Lire les poèmes de Leconte de Lisle à haute voix et en public, voilà la vraie manière de les apprécier. C’est encore mieux quand cela se passe dans le paysage grandiose de la Pointe au Sel, que le jeune Charles-Marie Leconte de L’Isle a certainement parcouru alors qu’elle s’appelait encore « Pointe de Bretagne ».
Quatre « diseurs » aux styles très différents ont relevé le défi devant une cinquantaine d’amateurs de poésie rassemblés dans la salle d’exposition du Musée du Sel.
Le meneur de jeu était Patrice Treuthardt en grand maitre du kabar. Il a choisi d’abord un texte qui magnifie le coucher du soleil avec « L’orbe d’or » puis il a évoqué « Le Piton des neiges » où « La lumière s’éveille à l’orient du monde ».
Au troisième et au quatrième tour son choix s’est porté sur des poèmes d’inspiration hindoue, la « Prière védique pour les morts » et « La Maya » déclinaison personnelle de Leconte de Lisle à partir des multiples sens du mot sanskrit.
Jaya Yogacharya, professeur de yoga et grande connaisseuse de l’hindouisme, a enchainé avec une diction très classique. Son premier choix de texte s’est aussi porté sur un hymne védique : « Sourya » antique divinité représentée par le soleil. Puis elle a rendu hommage à l’ermite légendaire, auteur du Ramayana, avec le texte spectaculaire intitulé « La mort de Valmiki »,. Changeant de registre, elle a présenté ensuite les brillants tableaux orientalistes que sont « Le sommeil de Leilah » et « Le Désert ».
Alain-Marcel Vauthier, président de l’Académie de l’Ile de La Réunion, a choisi de déclamer tout d’abord « Mille ans après », un texte qui, selon lui, «bat en brèche l’idée d’un Leconte Lisle tout froid qui ne fait qu’assembler les mots et ne vibre pas … ». Il nous a fait partager ensuite la beauté formelle de « La Vérandah » et nous a emmenés au loin avec « Le sommeil du condor » et « L’albatros ».

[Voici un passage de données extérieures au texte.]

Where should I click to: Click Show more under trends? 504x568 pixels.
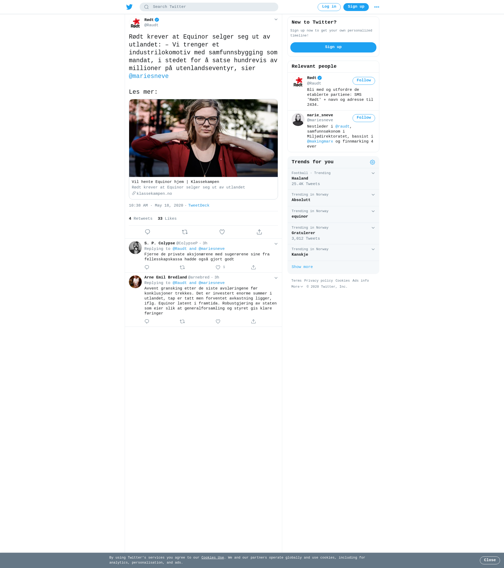pyautogui.click(x=302, y=267)
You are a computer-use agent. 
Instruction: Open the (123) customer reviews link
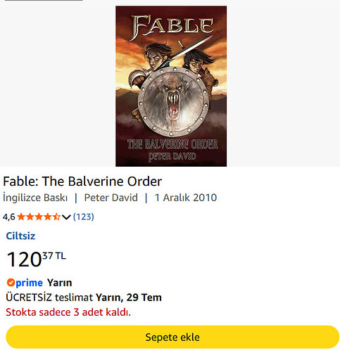click(84, 217)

Mohamed Absoir, étudiant et slameur, a adapté avec bonheur le flot de sa parole au rythme impeccable de la métrique de Leconte de Lisle. Il a d’abord choisi de nous émouvoir avec « Le frais matin dorait », l’histoire d’un amour brisé dans son élan, puis avec la mélancolique beauté des « roses d’Ispahan ». Poussant plus loin le voyage et la découverte il nous a conté ensuite « La genèse polynésienne » où « L’être unique, le grand Taaroa se lève … Pôles, rochers, sables, mers pleines d’îles, Soyez !
Il termine avec un texte brûlant d’actualité sur le requin « sinistre rôdeur des steppes de la mer ». Le texte est intitulé « Sacra fames – la faim sacrée ».